Well Scott, since you asked for it, a few weeks late, I did a hasty screencast this morning of poking through my Google Reader feeds, not as quickly as D’Arcy did with his use of Blogbridge.
But I did pick up on Dr. Norman’s method, and got me a copy of iShowU which seems to do a nifty job of screen/audio recording on Mac OSX — it does not save as Flash, but I crunched it a bit in QuickTime Pro to knock off some MB weight (for a smaller dimension movie, I switched my screen res to 800×600 and did full screen at that set).
My Google Reader Screencast [10.3 Mb, 6:03]
I am still utterly humbled at the masters of screencasting — it is very much an art to not only get a great recording, but to orchestrate it so as to be interesting, not a fumbling mumbling ramble, or not a snoozer. Maybe next year….
Nice job! It takes me an embarassing along time to do a screencast – it isn’t necessarily plug and play. I’ve had to resort to hollywood metaphors – write a script, do a storyboard, set up the scene, rehearse the lines, shoot it, edit it, produce it ..

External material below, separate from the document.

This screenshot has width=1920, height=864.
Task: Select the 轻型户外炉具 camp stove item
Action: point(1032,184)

My polished ones are here:
http://bethkanter.wordpress.com/screencast-program-notes/
My quick and dirty collection here:
http://kanter.blip.tv/file/89075/
http://kanter.blip.tv/file/97673/
Heya, Alan. good screencast! thanks for sharing it.

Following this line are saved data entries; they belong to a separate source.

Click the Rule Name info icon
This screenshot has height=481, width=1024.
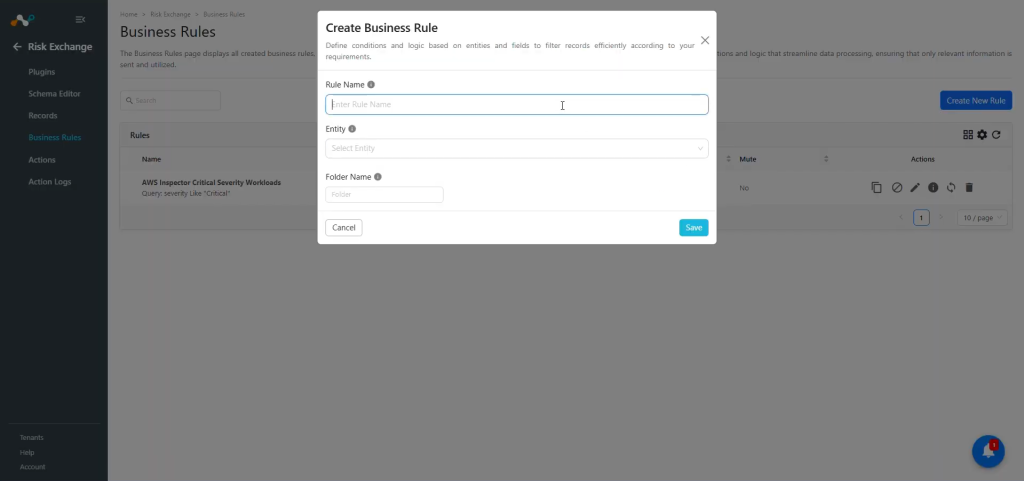coord(371,85)
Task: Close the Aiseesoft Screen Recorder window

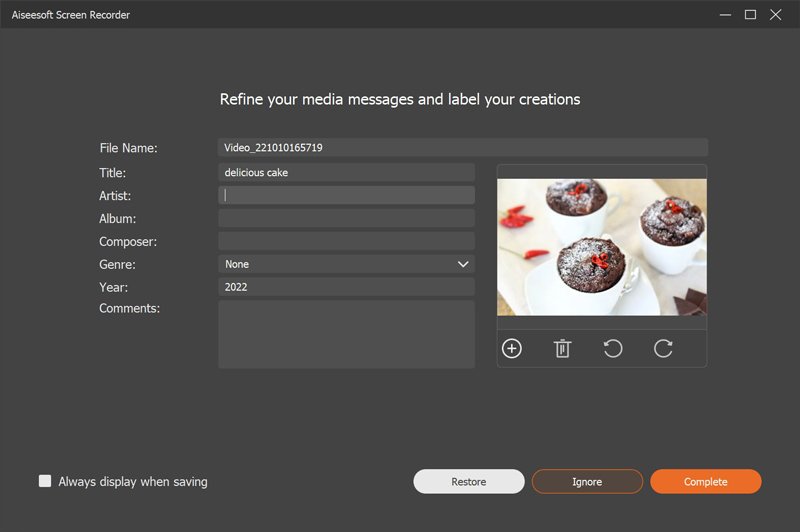Action: (x=776, y=15)
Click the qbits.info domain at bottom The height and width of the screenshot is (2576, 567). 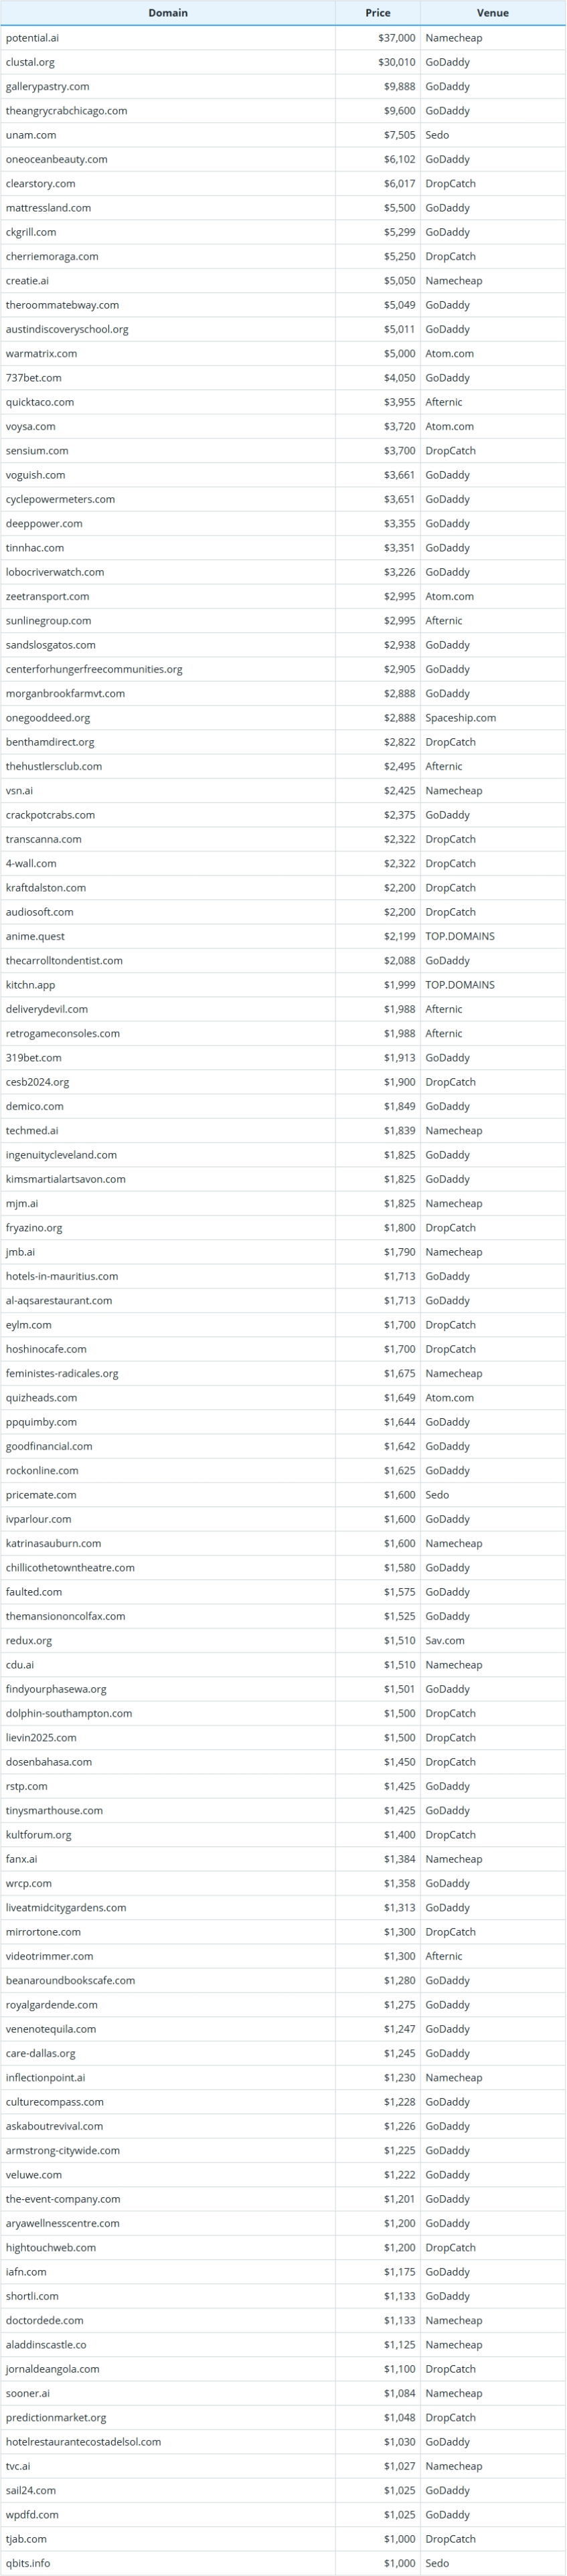tap(28, 2563)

iShowU can actually scale as it records. The one I did, I left my display at natural resolution (1280×1024) and set iShowU to record the whole thing, but to scale it by 50% when saving the QuickTime file. Makes it easier to manage without losing real estate, and it’s still readable enough.

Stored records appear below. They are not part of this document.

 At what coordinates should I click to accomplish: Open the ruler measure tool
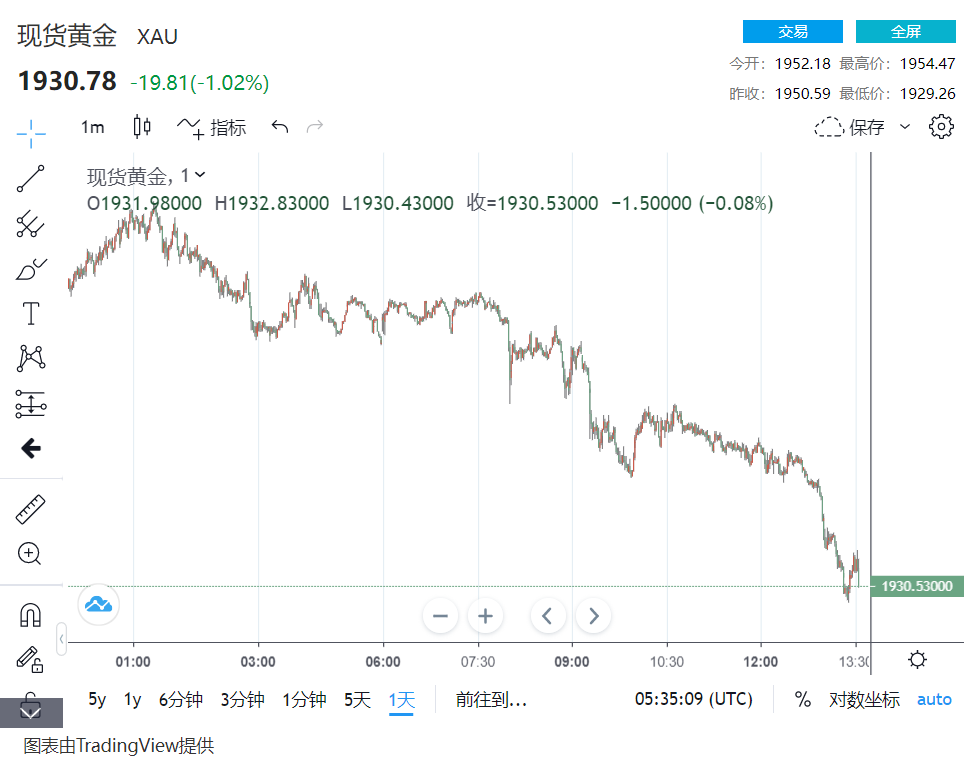31,510
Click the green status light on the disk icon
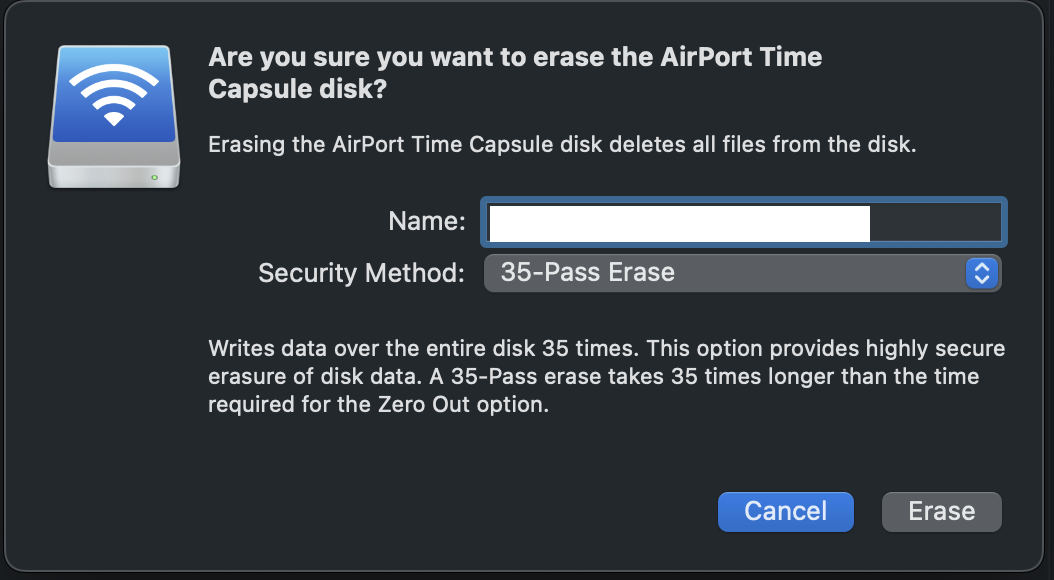Screen dimensions: 1054x580 (153, 177)
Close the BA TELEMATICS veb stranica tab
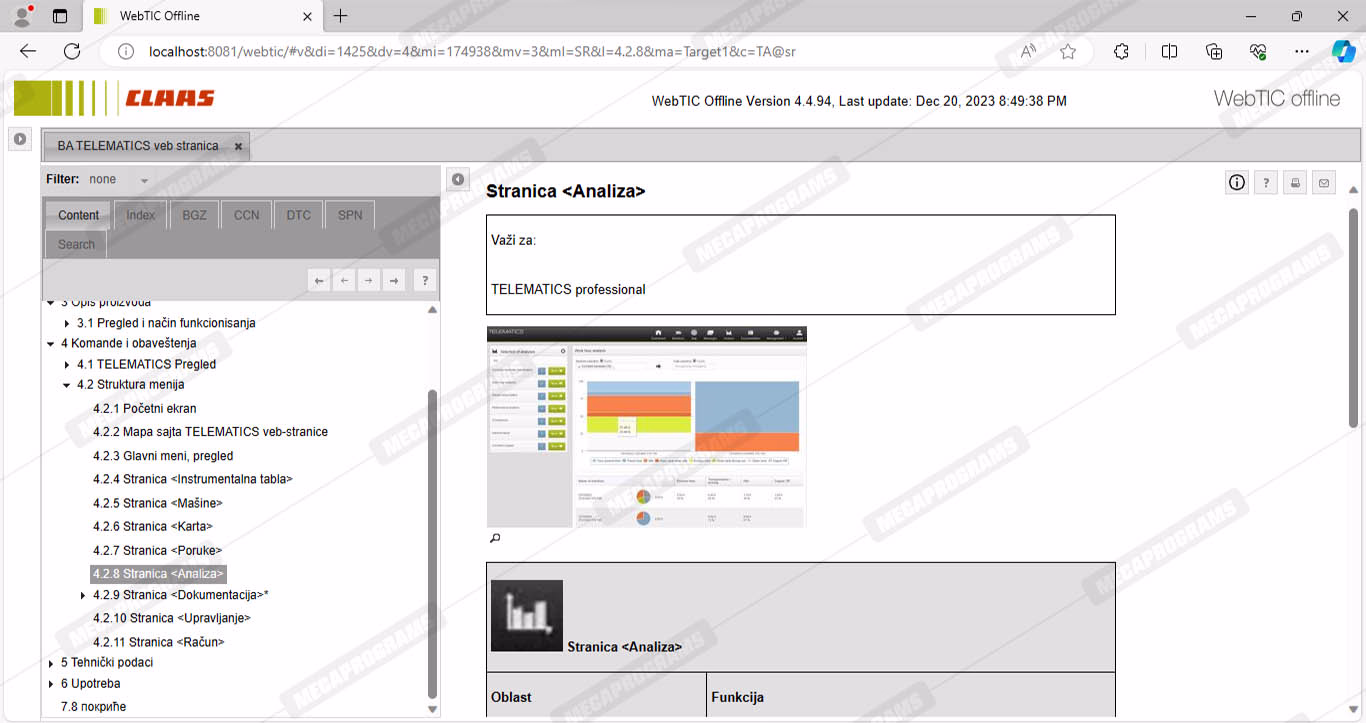 click(238, 146)
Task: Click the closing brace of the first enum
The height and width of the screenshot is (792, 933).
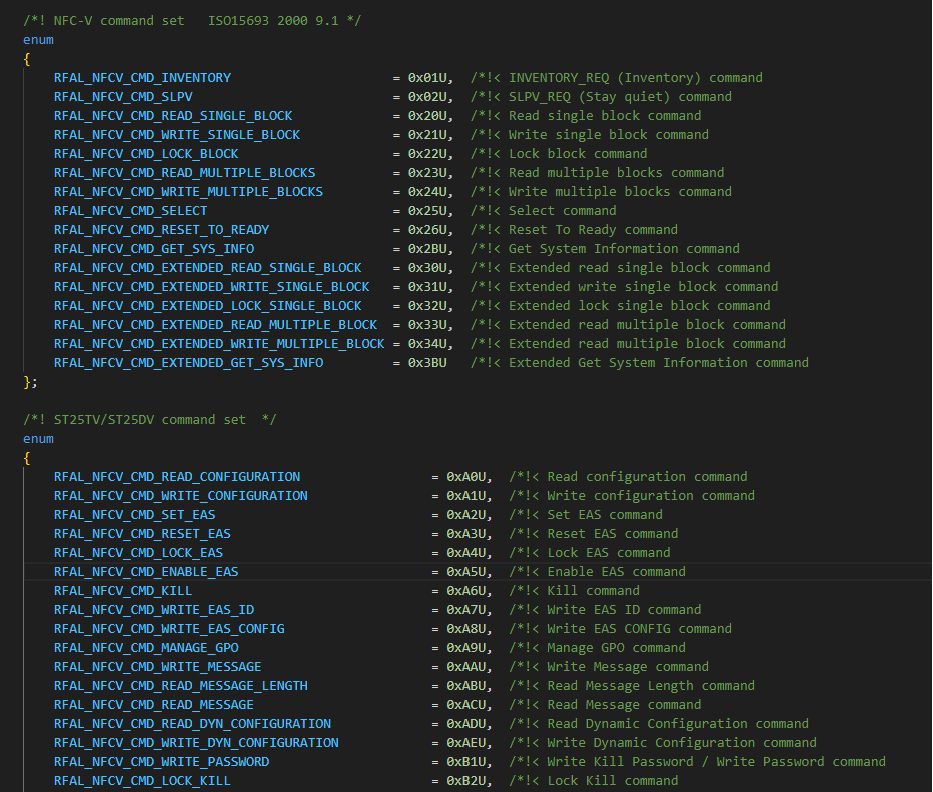Action: click(28, 382)
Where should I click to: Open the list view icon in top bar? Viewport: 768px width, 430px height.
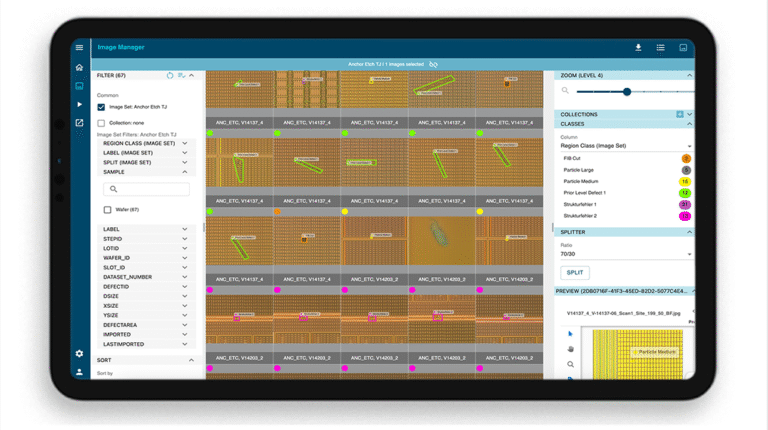[660, 47]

There’s also a key combo for starting, pausing, resuming and stopping recording. I forget what it is off the top of my head, but IIRC, they’re exposed in the menu that’s available when your display is set to wider than 800px 🙂
Hey, thanks for doing this! I know this probably seemed rudimentary, but personally I found it interesting. Looking at the way you are using Google Reader right now, it seems awfully similar to how I use Bloglines except around the read/unread posts feature. I am going to give Reader a second chance but I am still straining to see the advantages. Not so much with BlogBridge, the one D’Arcy demo’d – I can see how using the ratings system can make for a different experience. And I think using Reader with tags might create some differences too. Anyways, I think this screencast will become another small piece in showing new users how to effectively deal with the information tsunami in front of them. Cheers, Scott
I tried the scaling, D’Arcy, it seemed to give me one of those framed areas that scooted around with my mouse, but I did the thing in a one take hurry. Will try again. And it as Command-SHift-S to start and Command-SHift-T to stop. There is also a option that hides the software when you start, so you dont have to edit it out of the movie.
I crunched it through ST pro to cut the file size in half, it knocked the soudn flat, but 20 Mb seemed fat
Scott, what if you tag feeds with stars in Reader? you could use “*”, “**”, “***”, “****”, and “*****” to emulate ratings… I occasionally do this in del.icio.us to “rate” my bookmarks. Then, I wonder if you could make a view that showed all items from feeds tagged with each * rating?
Alan, you can turn off follow-mouse, and lock the recording region into place. It’s a checkbox on the settings panel for each preset.